Lovastatin and Cyclosporine have a documented moderate interaction in FDA labeling.
FDA drug labeling documents a moderate-severity interaction between Lovastatin and Cyclosporine. Major interactions are generally avoided, moderate ones may need monitoring or a dose adjustment, and minor ones are usually low-risk. This page shows the documented mechanism and guidance. Label-documented interactions are not a complete safety review, so always confirm your own medications with a pharmacist or doctor. Educational information, not medical advice.
How They Interact
Cyclosporine interferes with how your body handles lovastatin, leading to higher amounts of the drug in your system. This increases the chance of developing severe muscle problems.
What To Do
Your doctor should monitor you closely and will likely need to use a lower dose of lovastatin. Report any new muscle pain or dark-colored urine to your provider.
FDA Label Information
Gemfibrozil Other fibrates Niacin (nicotinic acid) (≥ 1 g/day) Other Drug Interactions Cyclosporine The risk of myopathy/rhabdomyolysis is increased by concomitant administration of cyclosporine (see WARNINGS , Myopathy/Rhabdomyolysis ).
Lovastatin Also Interacts With
- Darunavir major
- Nirmatrelvir/Ritonavir major
- Spironolactone moderate
- Ketoconazole moderate
- Verapamil moderate
Cyclosporine Also Interacts With
- Clarithromycin major
- Ezetimibe major
- Ezetimibe/Simvastatin major
- Pitavastatin major
- Simvastatin major
Frequently Asked Questions
Can I take Lovastatin and Cyclosporine together?

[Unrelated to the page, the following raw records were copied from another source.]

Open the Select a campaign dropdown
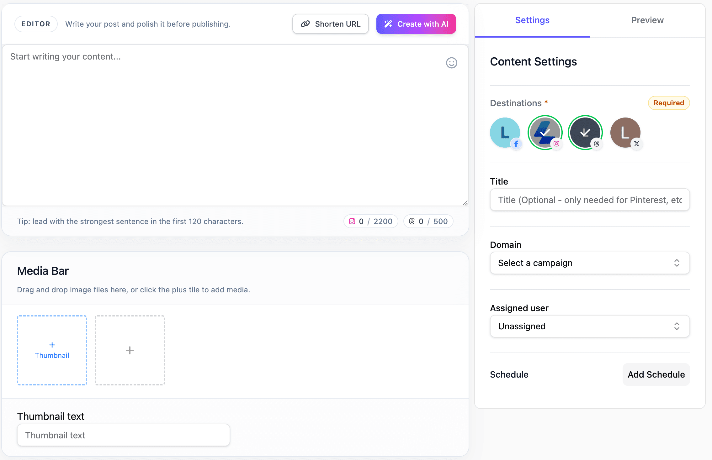The height and width of the screenshot is (460, 712). [589, 263]
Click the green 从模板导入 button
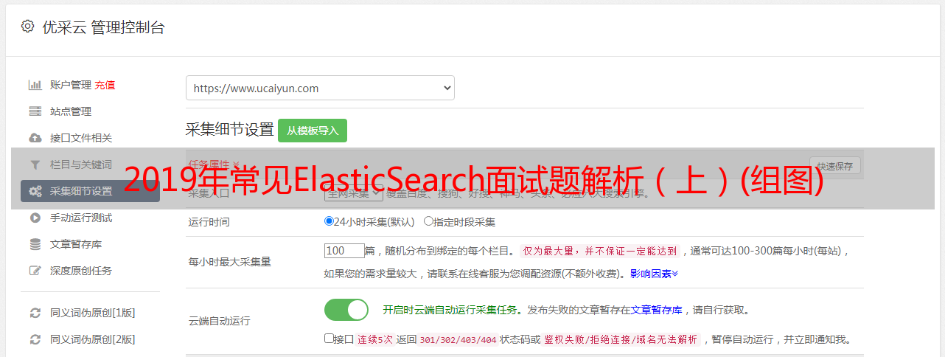 tap(313, 131)
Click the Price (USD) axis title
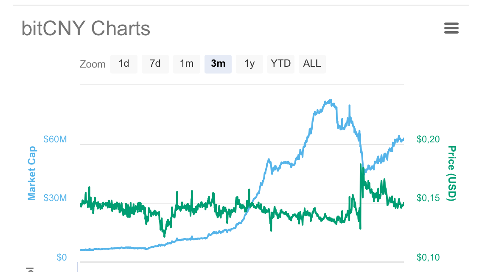The image size is (482, 272). coord(451,173)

This is a moderate interaction. Your doctor should monitor you closely and will likely need to use a lower dose of lovastatin. Report any new muscle pain or dark-colored urine to your provider.

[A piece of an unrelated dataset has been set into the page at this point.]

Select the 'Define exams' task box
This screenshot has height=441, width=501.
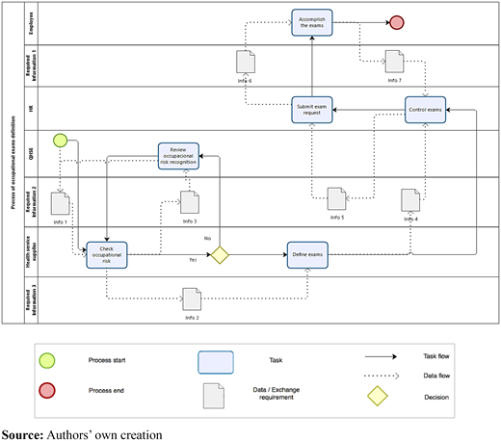(307, 255)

How serious is the interaction between Lovastatin and Cyclosporine?
This interaction is classified as "moderate" severity by the FDA. Moderate interactions may worsen your condition or change how your medications work.
Why do Lovastatin and Cyclosporine interact?
Cyclosporine interferes with how your body handles lovastatin, leading to higher amounts of the drug in your system. This increases the chance of developing severe muscle problems.
Understanding the Lovastatin and Cyclosporine Interaction
FDA-approved prescribing information for these two drugs flags their combination as a moderate-severity interaction. Lovastatin belongs to the HMG-CoA Reductase Inhibitor (Statin) class and Cyclosporine belongs to the Calcineurin Inhibitor (Immunosuppressant) class - two categories that can collide when co-prescribed. The mechanism described in FDA labeling is: Cyclosporine interferes with how your body handles lovastatin, leading to higher amounts of the drug in your system. Severity tiers matter: major flags generally advise avoidance, moderate flags often require monitoring or dose adjustment, and minor flags may only call for awareness.
Context around a specific patient determines real-world impact. Lovastatin has 30 total documented interactions on file in this dataset, and Cyclosporine has 89. Each additional medication compounds the interaction surface, which is why pharmacists run full-profile checks rather than evaluating one pair at a time. FDA-derived guidance for this pair is: Your doctor should monitor you closely and will likely need to use a lower dose of lovastatin. Timing of doses, renal and hepatic function, age, and other concurrent prescriptions all shape whether a labeled interaction matters clinically.
An interaction flag is not a verdict. A large share of labeled interactions are managed routinely in clinical practice, the fix may be as simple as spacing doses or adding a monitoring test. Others require the prescriber to choose a different medication entirely. This page surfaces FDA-sourced labeling and openFDA data for educational purposes only; it is not medical advice and cannot account for your full clinical picture. Never start, stop, or adjust either Lovastatin or Cyclosporine based on a web page, speak with your prescriber or pharmacist before making any change.
Sources: FDA Drug Labels (SPL) via openFDA (2026). This is for informational purposes only and is not medical advice. Always consult your healthcare provider about drug interactions.
Read our methodology - how this data is sourced, computed, and verified.